Norfolk Southern halts profit slide as costs weigh
The railroad’s adjusted earnings per share fell just 1% as volume declines eased.
Norfolk Southern (NSC) arrested a year-long profit decline in the first quarter, reporting adjusted earnings that slipped only 1% as cost pressures and merger expenses continued to erode margins.
The result marked a sharp deceleration in the rate of decline after a 6% increase in adjusted earnings in the prior quarter and a 35% drop in the third quarter of 2025. Revenue held steady at $3.0 billion, ending a two-quarter streak of year-over-year declines.
Earnings per share on a GAAP basis fell 27% to $2.43, while adjusted diluted EPS dipped to $2.65 from $2.68 a year earlier.

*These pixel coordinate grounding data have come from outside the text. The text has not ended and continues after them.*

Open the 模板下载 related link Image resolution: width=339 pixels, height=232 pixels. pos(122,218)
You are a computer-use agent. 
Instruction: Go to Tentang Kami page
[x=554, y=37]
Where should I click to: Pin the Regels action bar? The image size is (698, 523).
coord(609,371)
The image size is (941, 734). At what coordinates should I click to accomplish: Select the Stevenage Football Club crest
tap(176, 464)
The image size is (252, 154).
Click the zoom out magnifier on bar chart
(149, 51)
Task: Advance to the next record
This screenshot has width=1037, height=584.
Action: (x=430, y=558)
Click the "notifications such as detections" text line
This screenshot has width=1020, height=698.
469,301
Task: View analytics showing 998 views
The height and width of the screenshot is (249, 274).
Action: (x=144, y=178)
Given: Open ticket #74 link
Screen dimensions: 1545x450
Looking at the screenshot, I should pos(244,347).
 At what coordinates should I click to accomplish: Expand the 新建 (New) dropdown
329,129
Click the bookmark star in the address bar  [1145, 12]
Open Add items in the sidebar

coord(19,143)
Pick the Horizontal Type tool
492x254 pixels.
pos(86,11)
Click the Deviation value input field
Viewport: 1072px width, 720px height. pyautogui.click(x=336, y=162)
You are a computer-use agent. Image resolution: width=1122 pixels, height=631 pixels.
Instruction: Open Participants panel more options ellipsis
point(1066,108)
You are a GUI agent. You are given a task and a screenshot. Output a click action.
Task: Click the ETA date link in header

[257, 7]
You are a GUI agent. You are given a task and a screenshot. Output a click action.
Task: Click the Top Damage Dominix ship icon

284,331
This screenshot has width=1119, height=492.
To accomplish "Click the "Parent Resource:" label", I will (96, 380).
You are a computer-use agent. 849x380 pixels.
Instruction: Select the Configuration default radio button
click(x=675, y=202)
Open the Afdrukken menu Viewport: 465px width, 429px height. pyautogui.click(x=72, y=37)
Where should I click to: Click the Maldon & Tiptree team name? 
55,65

Income from railway operations under GAAP tumbled 23% to $877 million, though adjusted operating income edged down just 2% to $939 million after excluding $52 million in merger-related costs and a $10 million net expense tied to the 2023 Eastern Ohio derailment.
Volume declined 1% after dropping 4% in the fourth quarter, the smallest contraction in three quarters. Merchandise revenue rose 1% to $1.885 billion, offsetting a 1% decline in intermodal and a 2% drop in coal. Fuel surcharge revenue, which had acted as a $134 million headwind for full-year 2025, was not quantified for the quarter.
The adjusted operating ratio worsened to 68.7% from 67.9% a year earlier, an 80-basis-point deterioration that followed a 40-basis-point improvement in the fourth quarter. Productivity savings exceeded the company’s raised target of $200 million for 2025, reaching $215 million, but failed to fully counter rising labor and merger integration costs.
Norfolk Southern offered no updated guidance for 2026. The company said it expects the pending merger with Union Pacific to close in early 2027, delivering $133 million in annual capital synergies and requiring $2.1 billion in incremental investment. Share repurchases remained suspended; the company bought no stock in the quarter after spending $533 million in the first nine months of 2025.
The railroad named Brian Barr as its new chief operating officer, replacing John Orr, who retired effective July 1.